TRY IT →
Looking at the data below, state how many lines contain "Open". No other words are wanted.

RECORDS →
»»

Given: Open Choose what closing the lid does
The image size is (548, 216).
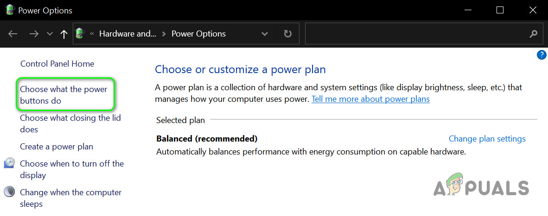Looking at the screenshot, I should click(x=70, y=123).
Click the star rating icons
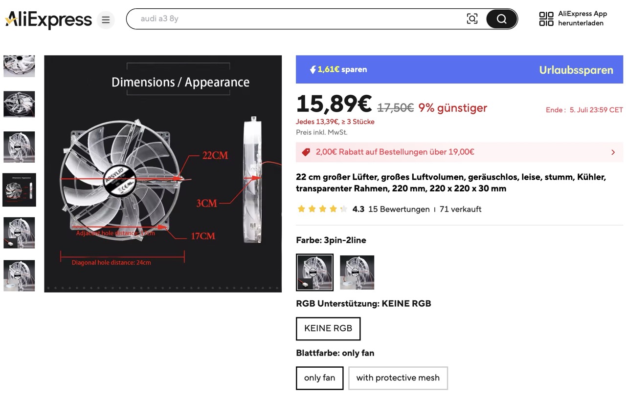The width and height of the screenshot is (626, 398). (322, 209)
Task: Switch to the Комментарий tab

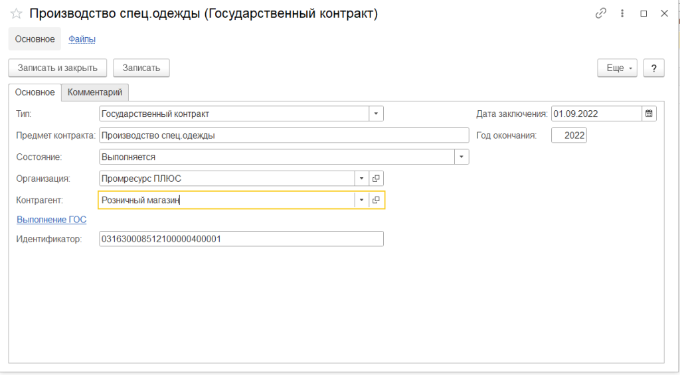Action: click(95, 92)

««
»»

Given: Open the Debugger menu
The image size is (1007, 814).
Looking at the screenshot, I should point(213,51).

««

YOUR RESPONSE →
2